The generated program was paying one-time GPU offload setup inside the benchmark’s measured region. That meant the benchmark’s own timer was no longer measuring just the application work. It was also measuring CUBIN registration, image construction, and offload startup.

None of the earlier layers would have called that out.

Parser tests would still pass.

The AST would still look fine.

Lowering invariant tests could even confirm that rex_offload_init() existed somewhere in the host file.

CPU equivalence would still say the transformed program computed the same answer.

And yet the benchmark result would still be false as a performance signal.

That is exactly what a real benchmark exposed:

  • the transformed program was structurally valid,
  • the transformed program was semantically valid,
  • but its runtime lifecycle was placed badly enough that the measured total time was meaningless.

That is a top-layer bug by definition.

Only a benchmark with its own real timer around the workload can reveal that the compiler has accidentally moved one-time cost into the application’s hot path.

The later lowering fix and regression checks mattered, but the bug only became obvious because a real benchmark made the timing failure impossible to ignore.

Failure Class 2: Misleading Timing Proxies

Another problem class was not in the compiler at all. It was in the measurement method.

Real benchmarks taught the campaign that a timing line is not automatically the right performance metric.

pathfinder was the cleanest case.

It printed a line named timer, which looked at first like a natural result to compare.

It turned out not to be a directly comparable wall-clock metric for the GPU work the campaign actually cared about.

b+tree had a different version of the same mistake.

A coarse external wall-clock made the benchmark look like a much larger end-to-end program because it included file parsing, tree transformation, and command handling. But the benchmark already printed a better kernel-oriented Total time: line.

Earlier layers could not possibly detect that mistake, because it was not a compiler-structure problem.

It was a problem of interpretation:

  • which line in a real benchmark actually measures the offloaded work?

Only a top-layer benchmark harness can answer that, because only that layer is dealing with application-owned timing output in the first place.

****************

→ **PROBLEM SET**
a) In the passage on benchmark timing, translate this sentence into Spanish: "Earlier layers could not possibly detect that mistake, because it was not a compiler-structure problem."
b) Rewrite the part of the passage on benchmark timing starting at "The later lowering" and ending at "right performance metric.", putting "measurement approach" in place of "measurement method".
c) According to the passage on benchmark timing, what better kernel-oriented line did b+tree already print?

→ **SOURCE DATA**
****************

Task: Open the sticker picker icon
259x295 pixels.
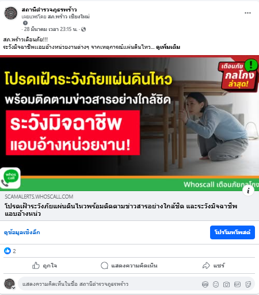Action: (248, 284)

****************

→ **TASK-BY-TASK RESULTS**
a) Las capas anteriores no podían detectar ese error de ninguna manera, porque no era un problema de estructura del compilador.

b)
The later lowering fix and regression checks mattered, but the bug only became obvious because a real benchmark made the timing failure impossible to ignore.

Failure Class 2: Misleading Timing Proxies

Another problem class was not in the compiler at all. It was in the measurement approach.

Real benchmarks taught the campaign that a timing line is not automatically the right performance metric.

c) A "Total time:" line.